Comparing two sets of data with Intersection in Python

When comparing two sets, following_id and follower_id, the return result seems to be splitting everything.

import re
id1 = '[User(ID=1234567890, ScreenName=RandomNameHere), User(ID=233323490,      ScreenName=AnotherRandomName), User(ID=4459284, ScreenName=YetAnotherName)]'
id2 = '[User(ID=1234467890, ScreenName=sdf), User(ID=233323490,  ScreenName=AnotherRandomName), User(ID=342, ScreenName=443)]'

following_id = ', '.join( re.findall(r'ID=(\d+)', id1) )
follower_id = ', '.join( re.findall(r'ID=(\d+)', id2) )

a = list(set(following_id).intersection(follower_id))
print a

This results with [' ', ',', '1', '0', '3', '2', '5', '4', '7', '6', '9', '8']

I would like the results to be ['233323490','54321'] which are the two IDs that match between the two sets.
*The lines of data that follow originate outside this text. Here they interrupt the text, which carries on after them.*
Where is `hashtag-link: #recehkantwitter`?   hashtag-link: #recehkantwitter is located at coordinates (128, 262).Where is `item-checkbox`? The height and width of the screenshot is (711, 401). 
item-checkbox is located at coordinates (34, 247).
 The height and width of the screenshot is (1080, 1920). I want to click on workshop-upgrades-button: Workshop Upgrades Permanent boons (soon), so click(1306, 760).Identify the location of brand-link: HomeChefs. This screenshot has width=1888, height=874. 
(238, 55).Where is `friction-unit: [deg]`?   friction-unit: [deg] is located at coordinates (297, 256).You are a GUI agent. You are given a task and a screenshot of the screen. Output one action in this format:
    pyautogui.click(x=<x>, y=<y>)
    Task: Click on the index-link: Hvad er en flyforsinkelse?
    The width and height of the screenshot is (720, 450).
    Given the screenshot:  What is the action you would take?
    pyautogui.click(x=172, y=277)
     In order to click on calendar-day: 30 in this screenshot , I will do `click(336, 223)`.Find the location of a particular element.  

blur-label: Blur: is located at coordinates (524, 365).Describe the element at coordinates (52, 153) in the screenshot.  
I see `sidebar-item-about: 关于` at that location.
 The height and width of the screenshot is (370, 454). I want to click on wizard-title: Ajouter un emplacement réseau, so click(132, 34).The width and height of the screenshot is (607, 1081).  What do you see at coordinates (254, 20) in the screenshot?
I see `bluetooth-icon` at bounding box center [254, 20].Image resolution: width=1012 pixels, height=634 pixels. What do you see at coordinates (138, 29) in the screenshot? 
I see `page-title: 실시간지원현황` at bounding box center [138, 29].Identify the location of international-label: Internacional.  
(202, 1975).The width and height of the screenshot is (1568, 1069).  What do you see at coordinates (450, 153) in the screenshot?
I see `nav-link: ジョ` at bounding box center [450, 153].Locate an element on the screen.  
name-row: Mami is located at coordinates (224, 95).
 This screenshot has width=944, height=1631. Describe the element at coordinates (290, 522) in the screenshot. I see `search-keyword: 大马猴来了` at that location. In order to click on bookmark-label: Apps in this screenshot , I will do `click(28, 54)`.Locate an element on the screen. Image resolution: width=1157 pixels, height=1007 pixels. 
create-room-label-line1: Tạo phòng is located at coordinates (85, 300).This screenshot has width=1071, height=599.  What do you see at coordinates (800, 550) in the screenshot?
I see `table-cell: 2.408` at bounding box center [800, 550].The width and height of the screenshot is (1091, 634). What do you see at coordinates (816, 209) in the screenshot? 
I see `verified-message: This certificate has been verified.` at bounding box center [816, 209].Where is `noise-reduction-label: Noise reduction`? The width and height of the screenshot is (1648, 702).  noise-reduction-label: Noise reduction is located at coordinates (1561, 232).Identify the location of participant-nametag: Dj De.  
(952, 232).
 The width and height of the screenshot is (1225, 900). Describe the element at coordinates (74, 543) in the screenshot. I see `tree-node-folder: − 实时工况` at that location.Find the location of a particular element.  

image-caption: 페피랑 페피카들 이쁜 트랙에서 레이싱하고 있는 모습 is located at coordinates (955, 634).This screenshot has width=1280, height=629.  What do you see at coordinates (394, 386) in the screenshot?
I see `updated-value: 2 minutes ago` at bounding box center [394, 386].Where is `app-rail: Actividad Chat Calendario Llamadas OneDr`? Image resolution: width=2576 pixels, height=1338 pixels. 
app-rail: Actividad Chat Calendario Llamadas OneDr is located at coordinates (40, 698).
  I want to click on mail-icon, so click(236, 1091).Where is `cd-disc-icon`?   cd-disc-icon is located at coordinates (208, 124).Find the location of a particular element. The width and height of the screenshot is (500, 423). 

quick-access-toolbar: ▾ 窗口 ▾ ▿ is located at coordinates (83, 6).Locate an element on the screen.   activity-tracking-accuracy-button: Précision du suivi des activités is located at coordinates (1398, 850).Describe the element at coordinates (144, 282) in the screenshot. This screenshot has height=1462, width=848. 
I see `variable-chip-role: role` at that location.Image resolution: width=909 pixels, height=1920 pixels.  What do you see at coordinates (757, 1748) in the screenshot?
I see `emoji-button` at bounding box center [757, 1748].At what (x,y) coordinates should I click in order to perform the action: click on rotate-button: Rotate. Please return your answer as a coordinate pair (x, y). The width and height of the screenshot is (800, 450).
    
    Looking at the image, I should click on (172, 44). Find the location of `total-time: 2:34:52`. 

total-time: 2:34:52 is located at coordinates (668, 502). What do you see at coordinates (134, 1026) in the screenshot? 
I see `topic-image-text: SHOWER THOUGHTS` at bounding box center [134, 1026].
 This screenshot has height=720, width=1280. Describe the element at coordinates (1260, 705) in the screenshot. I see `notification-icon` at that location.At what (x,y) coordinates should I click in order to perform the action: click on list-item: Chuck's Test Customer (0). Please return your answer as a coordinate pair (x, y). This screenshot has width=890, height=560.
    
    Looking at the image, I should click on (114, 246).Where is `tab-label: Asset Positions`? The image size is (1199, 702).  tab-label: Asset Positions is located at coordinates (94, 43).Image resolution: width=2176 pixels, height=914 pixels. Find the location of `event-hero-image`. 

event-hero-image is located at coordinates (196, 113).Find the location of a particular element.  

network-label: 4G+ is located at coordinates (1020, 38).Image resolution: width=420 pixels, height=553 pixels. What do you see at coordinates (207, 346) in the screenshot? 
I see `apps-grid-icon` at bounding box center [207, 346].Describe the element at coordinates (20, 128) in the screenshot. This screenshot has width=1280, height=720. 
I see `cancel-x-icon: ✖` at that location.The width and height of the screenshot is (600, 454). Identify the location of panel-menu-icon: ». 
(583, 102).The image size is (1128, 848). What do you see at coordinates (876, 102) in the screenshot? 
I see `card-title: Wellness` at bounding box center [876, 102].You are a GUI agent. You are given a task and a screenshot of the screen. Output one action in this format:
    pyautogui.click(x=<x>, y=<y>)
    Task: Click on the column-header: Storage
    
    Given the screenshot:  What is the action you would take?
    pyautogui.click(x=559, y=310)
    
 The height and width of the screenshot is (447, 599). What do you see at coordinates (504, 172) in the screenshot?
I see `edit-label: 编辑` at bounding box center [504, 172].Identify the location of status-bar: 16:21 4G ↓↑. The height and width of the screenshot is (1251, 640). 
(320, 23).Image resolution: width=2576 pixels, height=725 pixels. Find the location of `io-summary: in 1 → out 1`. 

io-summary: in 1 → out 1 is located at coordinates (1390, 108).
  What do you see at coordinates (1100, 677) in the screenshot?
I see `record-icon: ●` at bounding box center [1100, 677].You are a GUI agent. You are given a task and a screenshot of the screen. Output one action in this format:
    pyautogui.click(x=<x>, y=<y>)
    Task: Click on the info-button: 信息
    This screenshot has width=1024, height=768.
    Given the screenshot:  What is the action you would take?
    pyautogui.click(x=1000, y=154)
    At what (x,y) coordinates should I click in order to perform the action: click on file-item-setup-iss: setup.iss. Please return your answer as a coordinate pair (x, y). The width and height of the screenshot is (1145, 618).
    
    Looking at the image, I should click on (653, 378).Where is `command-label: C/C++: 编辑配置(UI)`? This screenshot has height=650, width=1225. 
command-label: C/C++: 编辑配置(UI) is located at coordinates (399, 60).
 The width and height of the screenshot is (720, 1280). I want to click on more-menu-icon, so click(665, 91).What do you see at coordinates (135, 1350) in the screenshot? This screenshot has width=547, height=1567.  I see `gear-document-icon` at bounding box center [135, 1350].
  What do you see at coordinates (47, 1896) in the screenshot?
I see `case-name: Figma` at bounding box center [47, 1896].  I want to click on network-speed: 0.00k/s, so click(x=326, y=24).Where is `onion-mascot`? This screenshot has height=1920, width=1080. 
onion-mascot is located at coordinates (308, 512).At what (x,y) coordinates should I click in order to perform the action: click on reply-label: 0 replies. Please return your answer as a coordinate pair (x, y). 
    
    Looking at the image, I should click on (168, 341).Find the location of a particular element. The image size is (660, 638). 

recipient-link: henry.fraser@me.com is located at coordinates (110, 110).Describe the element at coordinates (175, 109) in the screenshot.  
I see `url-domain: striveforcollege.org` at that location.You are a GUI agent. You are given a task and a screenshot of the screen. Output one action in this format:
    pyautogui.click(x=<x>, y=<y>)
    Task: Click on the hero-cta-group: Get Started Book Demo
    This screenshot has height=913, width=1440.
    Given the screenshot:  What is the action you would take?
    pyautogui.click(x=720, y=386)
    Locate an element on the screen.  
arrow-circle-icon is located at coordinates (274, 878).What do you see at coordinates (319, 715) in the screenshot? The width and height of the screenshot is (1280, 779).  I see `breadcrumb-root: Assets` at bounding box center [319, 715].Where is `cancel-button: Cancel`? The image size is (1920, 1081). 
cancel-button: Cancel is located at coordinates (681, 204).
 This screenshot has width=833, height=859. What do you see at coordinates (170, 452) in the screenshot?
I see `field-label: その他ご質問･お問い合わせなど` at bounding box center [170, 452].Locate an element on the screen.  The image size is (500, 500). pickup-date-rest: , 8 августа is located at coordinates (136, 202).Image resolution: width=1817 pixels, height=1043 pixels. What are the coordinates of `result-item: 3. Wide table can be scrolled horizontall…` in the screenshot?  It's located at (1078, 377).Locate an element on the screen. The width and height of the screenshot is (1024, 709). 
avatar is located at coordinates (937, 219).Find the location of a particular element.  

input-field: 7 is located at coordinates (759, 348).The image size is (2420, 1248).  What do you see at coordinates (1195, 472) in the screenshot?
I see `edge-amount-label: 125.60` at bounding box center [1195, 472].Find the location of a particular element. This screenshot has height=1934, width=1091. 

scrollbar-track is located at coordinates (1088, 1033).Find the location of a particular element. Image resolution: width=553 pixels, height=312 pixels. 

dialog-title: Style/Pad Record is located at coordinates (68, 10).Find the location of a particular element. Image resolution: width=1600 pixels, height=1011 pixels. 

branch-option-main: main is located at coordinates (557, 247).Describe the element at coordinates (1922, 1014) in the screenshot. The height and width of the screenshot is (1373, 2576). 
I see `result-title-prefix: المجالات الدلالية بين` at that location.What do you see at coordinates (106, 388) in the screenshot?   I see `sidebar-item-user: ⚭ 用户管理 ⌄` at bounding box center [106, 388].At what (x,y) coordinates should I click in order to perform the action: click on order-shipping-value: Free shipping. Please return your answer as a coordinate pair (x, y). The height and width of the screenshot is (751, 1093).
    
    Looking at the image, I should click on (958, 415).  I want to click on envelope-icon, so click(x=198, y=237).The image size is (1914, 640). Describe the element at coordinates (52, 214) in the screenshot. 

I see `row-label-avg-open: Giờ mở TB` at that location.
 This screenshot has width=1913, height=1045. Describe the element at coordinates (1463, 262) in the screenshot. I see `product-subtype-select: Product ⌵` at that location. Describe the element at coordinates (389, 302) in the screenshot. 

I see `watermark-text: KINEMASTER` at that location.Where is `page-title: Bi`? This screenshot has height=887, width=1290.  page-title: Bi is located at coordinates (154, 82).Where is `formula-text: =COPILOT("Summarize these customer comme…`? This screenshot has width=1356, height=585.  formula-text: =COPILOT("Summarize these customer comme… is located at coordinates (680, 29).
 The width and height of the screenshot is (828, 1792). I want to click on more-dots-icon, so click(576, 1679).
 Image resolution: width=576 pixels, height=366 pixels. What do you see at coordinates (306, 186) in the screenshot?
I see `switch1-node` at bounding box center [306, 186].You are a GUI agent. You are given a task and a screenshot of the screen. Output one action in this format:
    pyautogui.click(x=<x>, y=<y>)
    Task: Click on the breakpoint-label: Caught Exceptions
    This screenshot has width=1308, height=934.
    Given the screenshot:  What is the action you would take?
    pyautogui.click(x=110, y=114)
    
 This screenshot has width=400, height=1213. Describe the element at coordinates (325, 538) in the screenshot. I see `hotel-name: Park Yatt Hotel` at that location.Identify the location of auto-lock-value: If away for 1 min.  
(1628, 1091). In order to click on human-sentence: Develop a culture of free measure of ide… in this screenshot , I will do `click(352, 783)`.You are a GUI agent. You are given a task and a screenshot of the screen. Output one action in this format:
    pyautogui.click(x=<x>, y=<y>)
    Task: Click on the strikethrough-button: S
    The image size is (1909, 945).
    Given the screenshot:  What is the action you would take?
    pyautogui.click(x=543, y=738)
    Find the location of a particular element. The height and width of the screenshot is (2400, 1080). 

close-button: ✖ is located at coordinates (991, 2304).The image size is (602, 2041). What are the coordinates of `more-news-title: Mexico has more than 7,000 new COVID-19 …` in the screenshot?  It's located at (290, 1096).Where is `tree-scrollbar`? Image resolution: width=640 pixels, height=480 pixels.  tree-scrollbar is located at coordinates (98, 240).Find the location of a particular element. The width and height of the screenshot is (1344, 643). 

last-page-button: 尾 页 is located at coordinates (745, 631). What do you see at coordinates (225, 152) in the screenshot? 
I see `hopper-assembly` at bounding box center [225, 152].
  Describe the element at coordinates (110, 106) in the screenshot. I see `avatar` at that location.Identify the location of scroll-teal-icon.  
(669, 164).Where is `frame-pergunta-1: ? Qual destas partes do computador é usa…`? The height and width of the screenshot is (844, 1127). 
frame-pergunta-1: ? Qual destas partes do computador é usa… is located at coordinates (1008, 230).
The following works for me:

list1 = [1234567890, 233323490, 4459284, 230, 200, 234, 200, 0002]
list2 = [1234467890, 233323490, 342, 101, 234]
a = list(set(list1).intersection(list2))
print a

With a result of [233323490, 234]

Does this have to do with the datatype for following_id and follower_id?

Upvotes: 0

Views: 225

Answers (2)

Trey Hunner
Trey Hunner

Reputation: 11814

following_id and follower_id are strings. When you convert a string to a set, you'll get a set of each of the characters:

>>> set('hello, there')
{' ', 'o', 't', 'e', 'r', 'h', ',', 'l'}

When making the set, Python doesn't care about the commas or spaces in your string... it just iterates over the characters treating each as an item in the new set.

You're looking for a set of strings. So you need to pass something that contains strings to then turn into a set. re.findall should give you make a list of strings. If you don't join them together, you should be able to take the intersection and get what you're looking for:

following_id = re.findall(r'ID=(\d+)', id1)
follower_id = re.findall(r'ID=(\d+)', id2)

a = list(set(following_id).intersection(follower_id))

Upvotes: 0

Darkstarone
Darkstarone

Reputation: 4730

This is because you're making strings with .join, not lists:

following_id = ', '.join( re.findall(r'ID=(\d+)', id1) )
follower_id = ', '.join( re.findall(r'ID=(\d+)', id2) )
print(following_id) # '1234567890, 233323490, 4459284'
print(follower_id) # '1234467890, 233323490, 342'

You just need to use:

following_id = re.findall(r'ID=(\d+)', id1)
follower_id = re.findall(r'ID=(\d+)', id2)

As re.findall already returns a list of matches.